Tuesday, March 14, 2006

Dumbing Down Children?

It's interesting to me-- Stephen Johnson in _Everything Bad is Good for You_ talks about how so many people think that because kids play video games instead of reading books that we are dumbing kids down. He argues that that is not in fact the case-- but rather that video games bring about a higher level of thinking that kids participate in. Anne MacLeod in _American Childhood_ discusses how the books of the 50s and 60s encouraged girls to be content with their lives. She looks at American culture of the 50s and how for the first time teenagers had some of their own freedoms and were becoming their own culture and how that during that time they were marrying younger than ever before.
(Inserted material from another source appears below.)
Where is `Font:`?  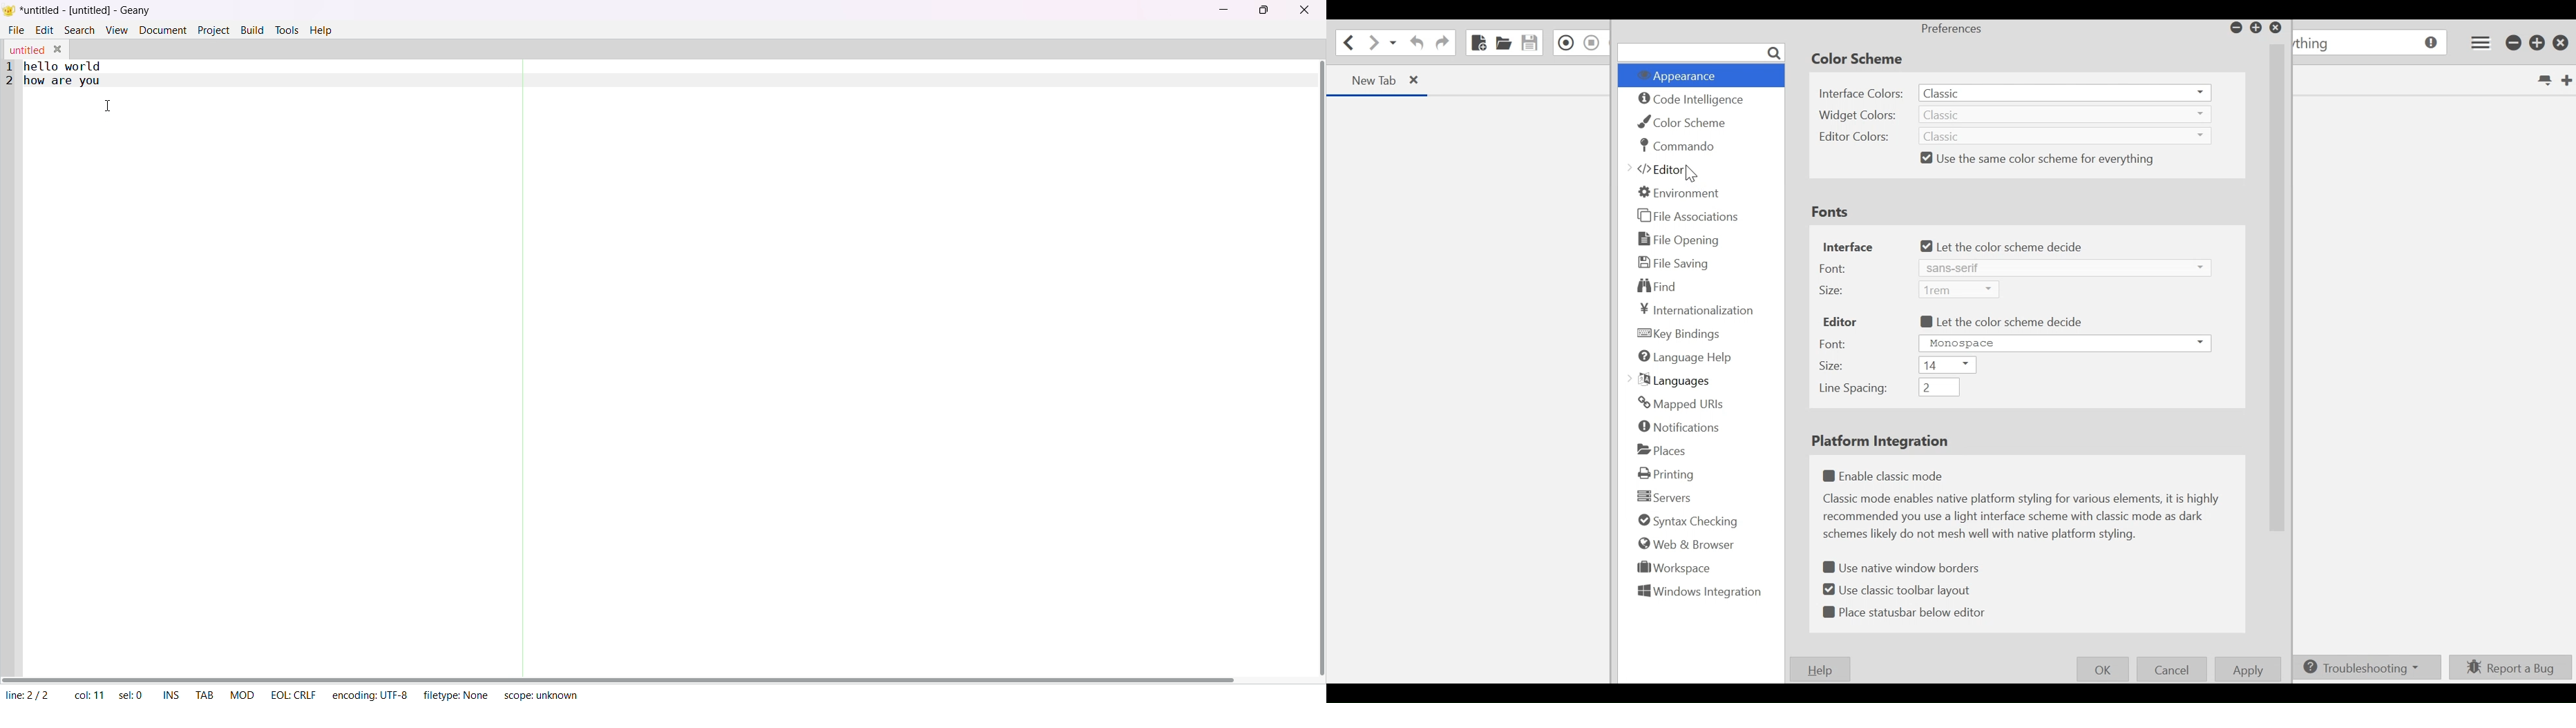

So, this is what I find interesting... If anything, it is the books of the 50s and 60s that are dumbing children down-- the books that no one censors because there is no violence and no controversy-- unless marrying young is considered "dangerous." These books show people going to school and going to college and living the American dream of mediocrity. Contemporary texts show students competing--striving to overcome the system--not being content with their lives the way they are. Or if the character is passive, that is considered a weakness.

Now I wonder, what is true dumbing down? Is it writing things in a particular way? Is it thinking about something in a particular way? Or, is it a perception of what this world should be like?

1 comment:

Anonymous said...

There's a theory-ish book out there by James Paul Gee (one of the researchers in the New London Group (Multiliteracies)) that wrote a book about the learning and video games.